*** Block opens ***

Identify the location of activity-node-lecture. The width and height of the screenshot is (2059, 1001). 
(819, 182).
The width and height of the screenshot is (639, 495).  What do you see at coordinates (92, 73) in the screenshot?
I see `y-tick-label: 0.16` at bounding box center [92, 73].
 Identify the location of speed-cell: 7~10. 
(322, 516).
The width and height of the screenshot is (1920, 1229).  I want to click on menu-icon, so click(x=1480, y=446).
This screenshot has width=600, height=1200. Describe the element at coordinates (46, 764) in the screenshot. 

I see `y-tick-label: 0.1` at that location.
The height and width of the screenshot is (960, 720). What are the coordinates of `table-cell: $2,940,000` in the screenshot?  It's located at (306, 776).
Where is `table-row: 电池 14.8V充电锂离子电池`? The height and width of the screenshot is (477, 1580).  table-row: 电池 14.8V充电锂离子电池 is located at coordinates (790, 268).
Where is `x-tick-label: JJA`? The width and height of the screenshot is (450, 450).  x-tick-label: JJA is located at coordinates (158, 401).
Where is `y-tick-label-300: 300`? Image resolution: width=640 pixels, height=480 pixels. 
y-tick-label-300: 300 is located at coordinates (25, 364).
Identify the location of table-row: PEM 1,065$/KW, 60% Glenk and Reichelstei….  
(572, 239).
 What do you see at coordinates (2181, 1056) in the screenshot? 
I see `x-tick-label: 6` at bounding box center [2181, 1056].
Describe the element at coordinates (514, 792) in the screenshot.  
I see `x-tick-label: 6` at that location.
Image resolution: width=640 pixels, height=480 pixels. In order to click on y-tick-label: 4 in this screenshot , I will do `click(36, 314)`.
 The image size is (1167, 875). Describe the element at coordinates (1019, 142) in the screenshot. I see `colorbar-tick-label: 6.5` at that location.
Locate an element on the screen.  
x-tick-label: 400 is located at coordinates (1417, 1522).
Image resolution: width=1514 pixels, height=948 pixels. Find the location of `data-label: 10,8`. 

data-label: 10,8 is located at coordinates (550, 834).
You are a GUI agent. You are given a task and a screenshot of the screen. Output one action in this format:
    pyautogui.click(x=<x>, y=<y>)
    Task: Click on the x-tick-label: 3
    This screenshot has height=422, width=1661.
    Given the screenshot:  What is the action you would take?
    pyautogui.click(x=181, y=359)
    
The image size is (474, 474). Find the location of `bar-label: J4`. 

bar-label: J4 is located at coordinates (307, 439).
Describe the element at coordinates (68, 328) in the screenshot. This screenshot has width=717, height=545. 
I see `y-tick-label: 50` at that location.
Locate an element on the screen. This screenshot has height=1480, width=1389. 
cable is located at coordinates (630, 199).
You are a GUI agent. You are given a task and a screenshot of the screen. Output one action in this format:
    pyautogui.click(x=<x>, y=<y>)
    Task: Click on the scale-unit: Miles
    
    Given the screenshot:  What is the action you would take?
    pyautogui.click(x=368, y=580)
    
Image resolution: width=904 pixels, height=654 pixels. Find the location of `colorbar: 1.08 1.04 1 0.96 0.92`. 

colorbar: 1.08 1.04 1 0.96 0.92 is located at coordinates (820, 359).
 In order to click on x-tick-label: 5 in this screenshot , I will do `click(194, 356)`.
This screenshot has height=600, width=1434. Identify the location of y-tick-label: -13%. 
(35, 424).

*** Block closes ***

Switch every "Identify the location of" in these lines to "Find the position of" and reproduce the lines with nothing else altered.

Find the position of activity-node-lecture. The width and height of the screenshot is (2059, 1001). 
(819, 182).
The width and height of the screenshot is (639, 495).  What do you see at coordinates (92, 73) in the screenshot?
I see `y-tick-label: 0.16` at bounding box center [92, 73].
 Find the position of speed-cell: 7~10. 
(322, 516).
The width and height of the screenshot is (1920, 1229).  I want to click on menu-icon, so click(x=1480, y=446).
This screenshot has width=600, height=1200. Describe the element at coordinates (46, 764) in the screenshot. 

I see `y-tick-label: 0.1` at that location.
The height and width of the screenshot is (960, 720). What are the coordinates of `table-cell: $2,940,000` in the screenshot?  It's located at (306, 776).
Where is `table-row: 电池 14.8V充电锂离子电池`? The height and width of the screenshot is (477, 1580).  table-row: 电池 14.8V充电锂离子电池 is located at coordinates (790, 268).
Where is `x-tick-label: JJA`? The width and height of the screenshot is (450, 450).  x-tick-label: JJA is located at coordinates (158, 401).
Where is `y-tick-label-300: 300`? Image resolution: width=640 pixels, height=480 pixels. 
y-tick-label-300: 300 is located at coordinates (25, 364).
Find the position of table-row: PEM 1,065$/KW, 60% Glenk and Reichelstei….  
(572, 239).
 What do you see at coordinates (2181, 1056) in the screenshot? 
I see `x-tick-label: 6` at bounding box center [2181, 1056].
Describe the element at coordinates (514, 792) in the screenshot.  
I see `x-tick-label: 6` at that location.
Image resolution: width=640 pixels, height=480 pixels. In order to click on y-tick-label: 4 in this screenshot , I will do `click(36, 314)`.
 The image size is (1167, 875). Describe the element at coordinates (1019, 142) in the screenshot. I see `colorbar-tick-label: 6.5` at that location.
Locate an element on the screen.  
x-tick-label: 400 is located at coordinates (1417, 1522).
Image resolution: width=1514 pixels, height=948 pixels. Find the location of `data-label: 10,8`. 

data-label: 10,8 is located at coordinates (550, 834).
You are a GUI agent. You are given a task and a screenshot of the screen. Output one action in this format:
    pyautogui.click(x=<x>, y=<y>)
    Task: Click on the x-tick-label: 3
    This screenshot has height=422, width=1661.
    Given the screenshot:  What is the action you would take?
    pyautogui.click(x=181, y=359)
    
The image size is (474, 474). Find the location of `bar-label: J4`. 

bar-label: J4 is located at coordinates (307, 439).
Describe the element at coordinates (68, 328) in the screenshot. This screenshot has width=717, height=545. 
I see `y-tick-label: 50` at that location.
Locate an element on the screen. This screenshot has height=1480, width=1389. 
cable is located at coordinates (630, 199).
You are a GUI agent. You are given a task and a screenshot of the screen. Output one action in this format:
    pyautogui.click(x=<x>, y=<y>)
    Task: Click on the scale-unit: Miles
    
    Given the screenshot:  What is the action you would take?
    pyautogui.click(x=368, y=580)
    
Image resolution: width=904 pixels, height=654 pixels. Find the location of `colorbar: 1.08 1.04 1 0.96 0.92`. 

colorbar: 1.08 1.04 1 0.96 0.92 is located at coordinates (820, 359).
 In order to click on x-tick-label: 5 in this screenshot , I will do `click(194, 356)`.
This screenshot has height=600, width=1434. Find the position of y-tick-label: -13%. 
(35, 424).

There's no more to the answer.